**GIVEN PASSAGE**
Why dumb people are too dumb to understand exactly how dumb they are
By Anjana Nair
Artwork by William Hornbrook
27th July 2022
Meet Bob.
After a year of creating campaigns for an advertising company, Bob is convinced that his advertising skills are the best in the department. In his mind, his extraordinary and unique content guarantees a promotion. But when his manager releases the annual review, his face falls. “This is unbelievable”, Bob mutters. He bashes himself too hard, but still attests to the fact that he is the best in the department.
What can you learn from his behaviour? First, don’t be Bob. Second, Bob’s case illustrates a psychological phenomenon called the ‘Dunning-Kruger effect’.
The Dunning-Kruger effect, a term coined by famous psychologists David Dunning and Justin Kruger in 1999, is a cognitive bias in which poor performers greatly overestimate their abilities.
Dunning and Kruger’s research shows that underperforming individuals “reach erroneous conclusions and make unfortunate choices, but their incompetence robs them of the ability to realise it”. This incompetence, in turn, leads them to “hold inflated views of their performance and ability.”
One of the reasons that the ignorant tend to be blissfully self-assured, as the researchers explain, is that the skills required for competence often are the same skills necessary to recognise competence. That is the biggest irony of all! The incompetent, therefore, suffer greatly. Put simply, Bob’s creative skills do need a lot of improvement. If Bob saw his deficiencies, he would be able to fix them, he wouldn’t fight constructive criticism of his campaign ideas, and frankly, he wouldn’t be so frustrating to deal with! Bob simply lacks this knowledge and intelligence and hence continues to remain ignorant of his skills.
In a series of studies, Dunning and Kruger asked 65 participants to rate how funny different jokes were. Some of the participants were exceptionally poor at determining what other people would find funny, yet these same subjects described themselves as excellent judges of humour.
Unlike their unskilled counterparts, the ablest subjects in the study were more likely to underestimate their own competence. The researchers attributed this to the fact that, in the absence of information about how others were doing, highly competent subjects assumed that others were performing as well as they were – a phenomenon psychologists term the “false consensus effect”.
In another test, when high-scoring subjects were asked to grade the grammar tests of their peers, they quickly revised evaluations of their own performance. In contrast, the self-assessments of those who scored badly themselves were unaffected by the experience of grading others; some subjects even further inflated estimates of their own abilities.
This effect can have a profound impact on what people believe, the decisions they make, and the actions that they take. In another study, Dunning also found that women performed equally to men on a science quiz, and yet they underestimated their performance because they believed they had less scientific reasoning ability than men. The researchers found that, because of this belief, these women were more likely to refuse to enter a science competition. Researchers concluded that competent individuals often fail to recognise their capabilities.

**TRY IT**
According to the article on the Dunning-Kruger effect, in what year did David Dunning and Justin Kruger coin the term?

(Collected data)
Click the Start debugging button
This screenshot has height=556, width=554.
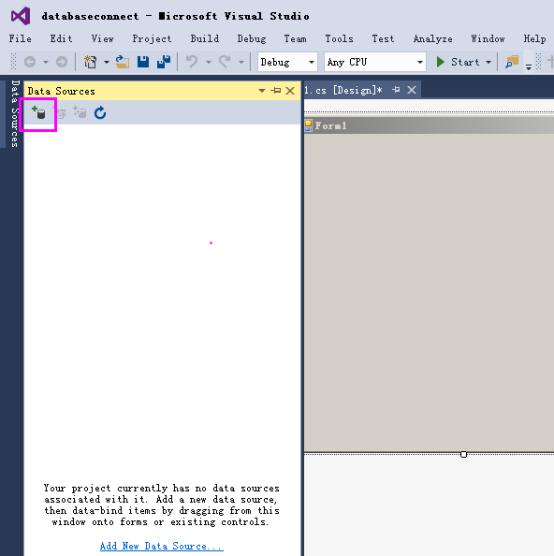point(458,62)
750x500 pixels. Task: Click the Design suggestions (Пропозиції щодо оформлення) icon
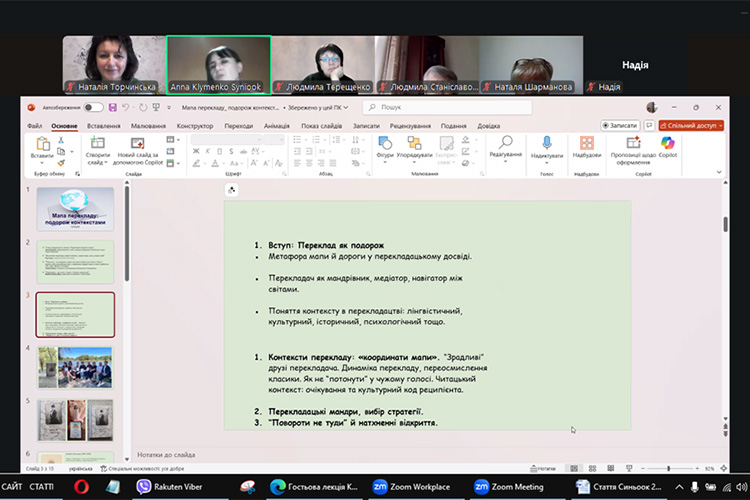[632, 144]
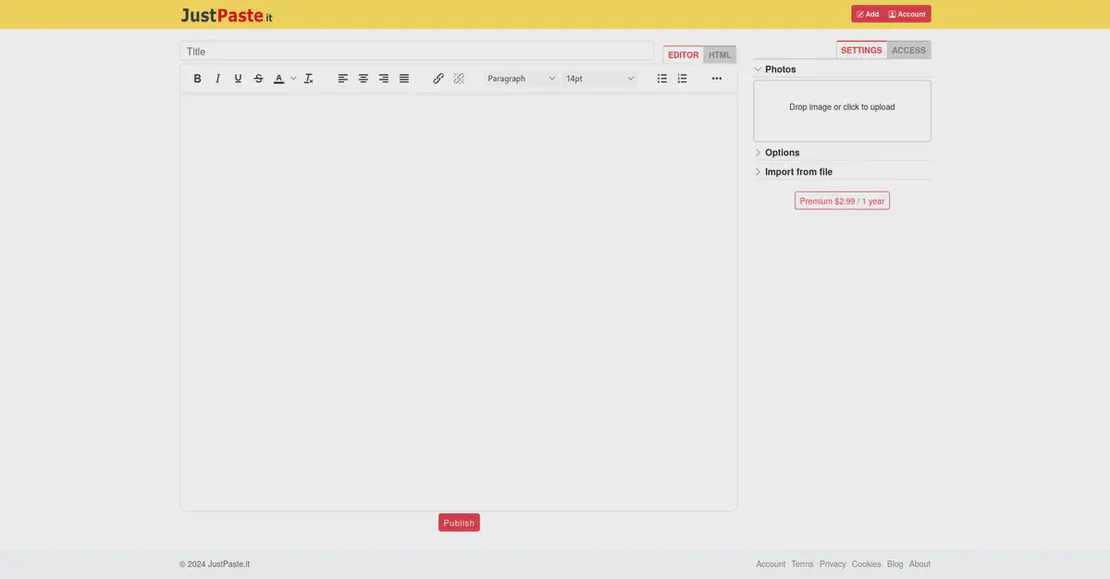Insert a numbered list

click(x=682, y=78)
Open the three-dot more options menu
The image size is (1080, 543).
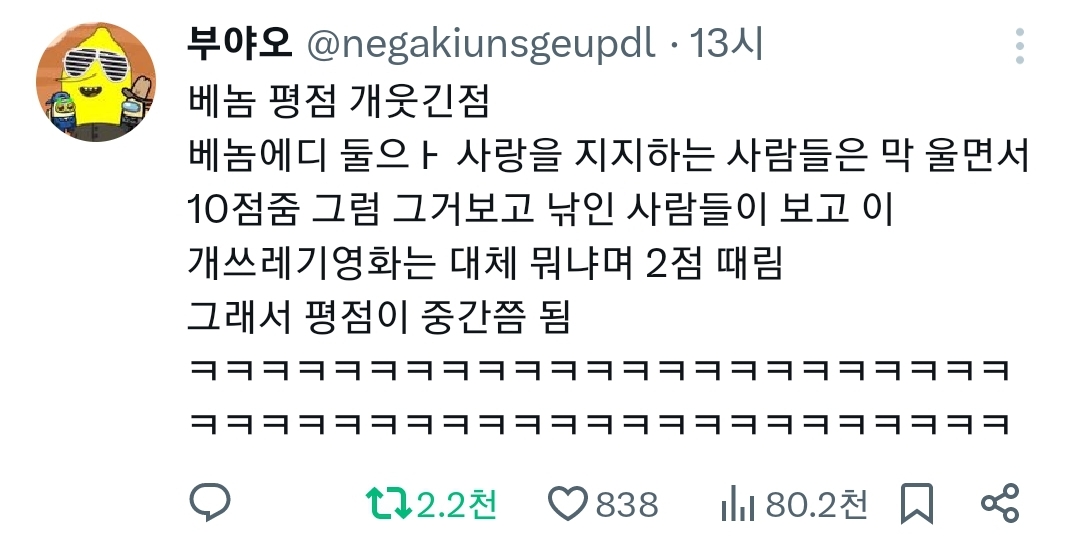click(1020, 46)
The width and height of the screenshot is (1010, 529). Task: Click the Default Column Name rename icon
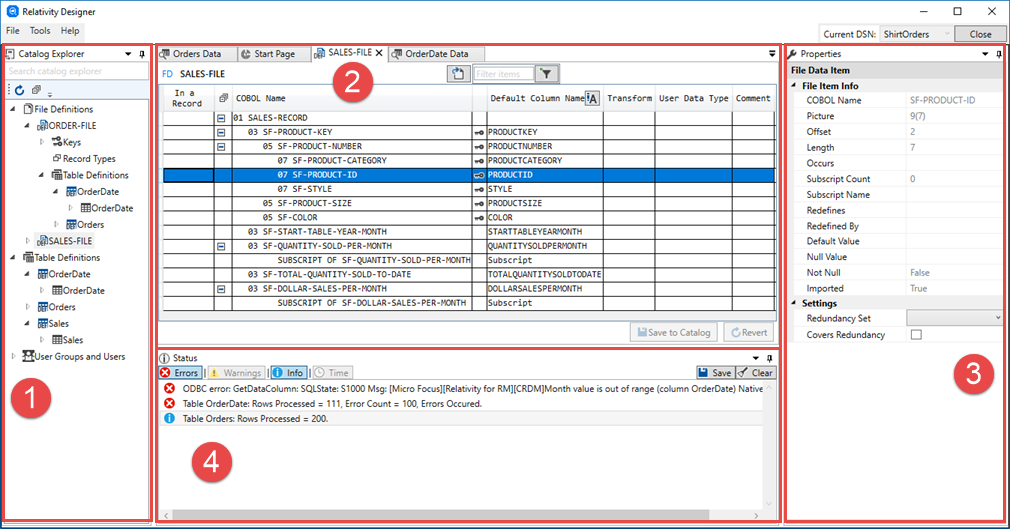pos(592,98)
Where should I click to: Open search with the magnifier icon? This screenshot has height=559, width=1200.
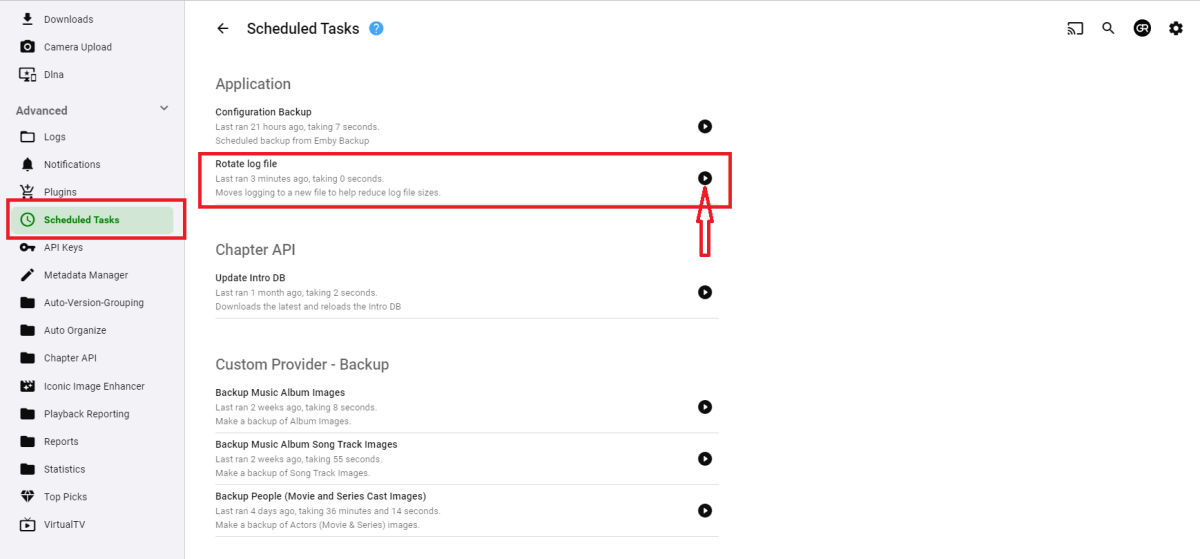point(1108,28)
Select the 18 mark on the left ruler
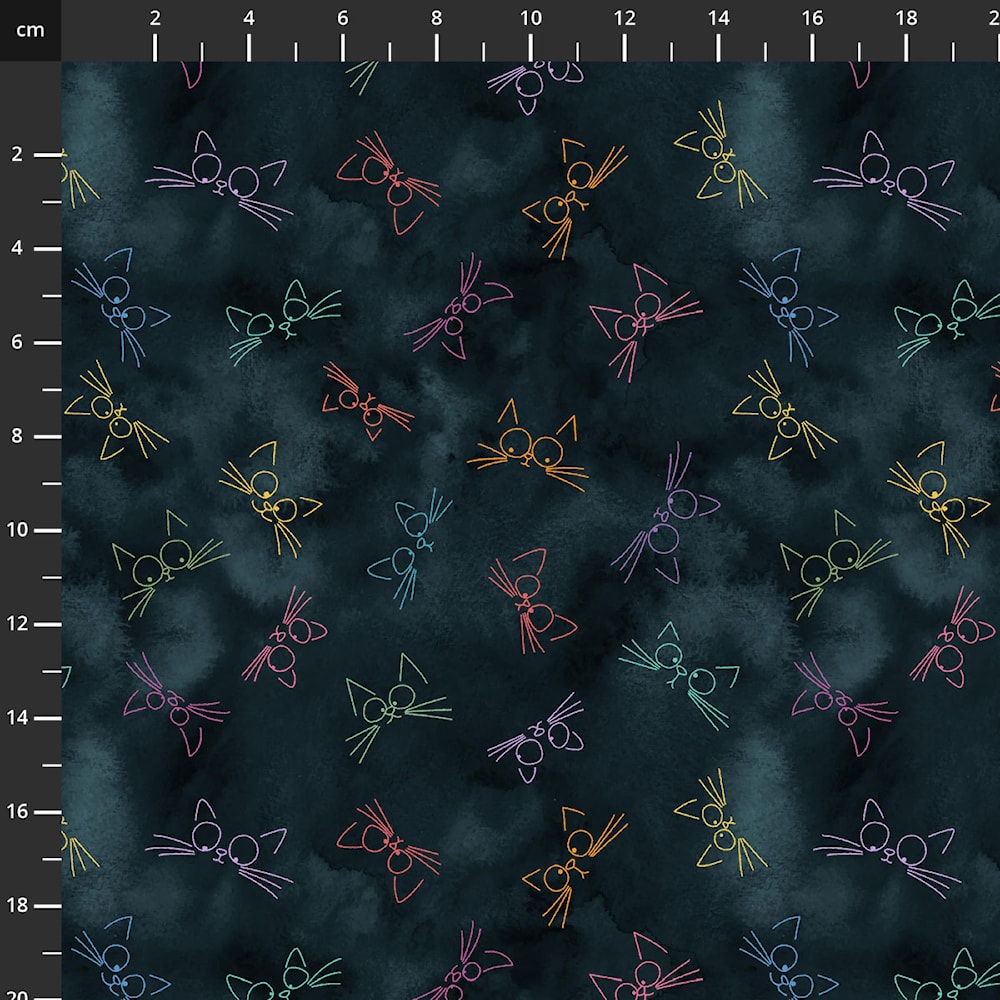Image resolution: width=1000 pixels, height=1000 pixels. 18,905
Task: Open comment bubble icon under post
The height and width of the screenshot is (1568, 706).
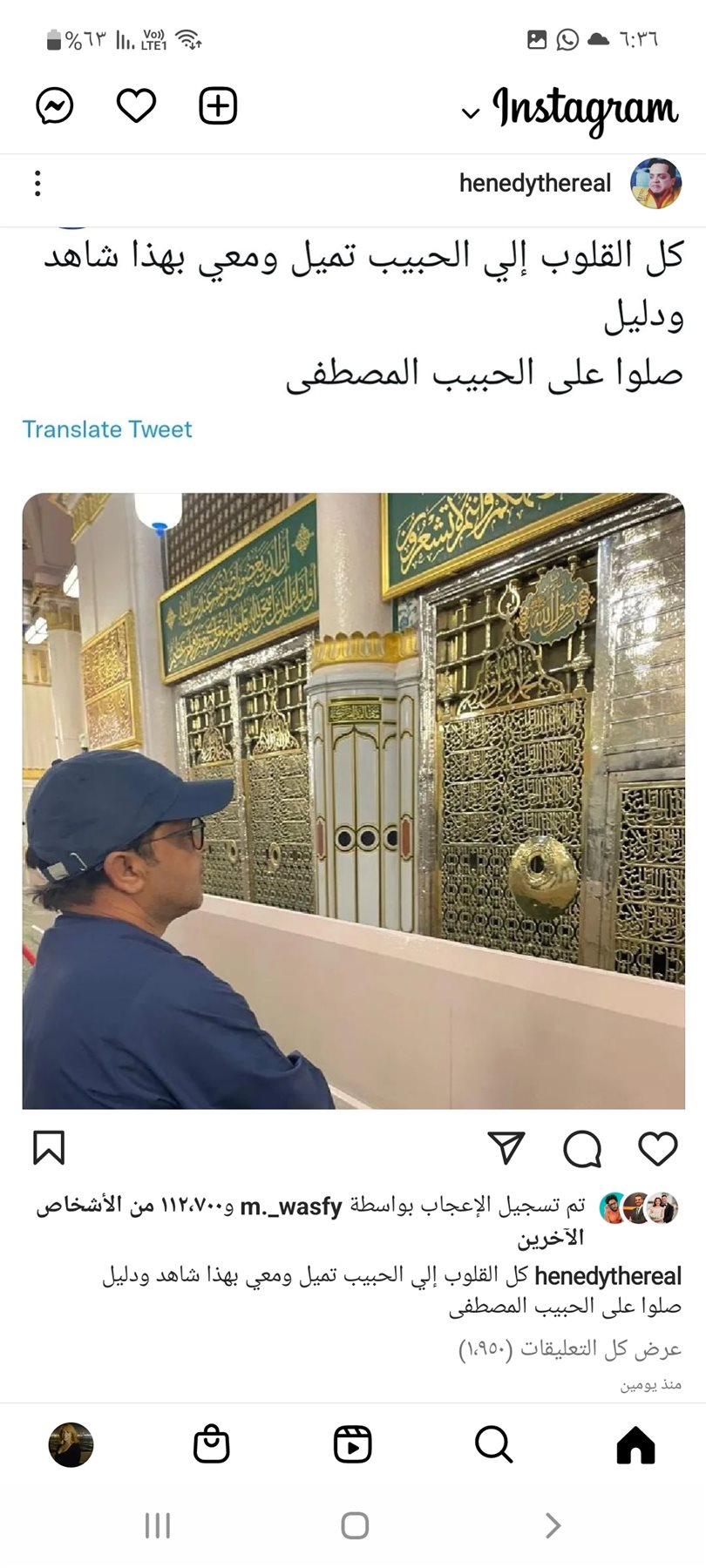Action: (582, 1148)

**YOUR RESPONSE**
1999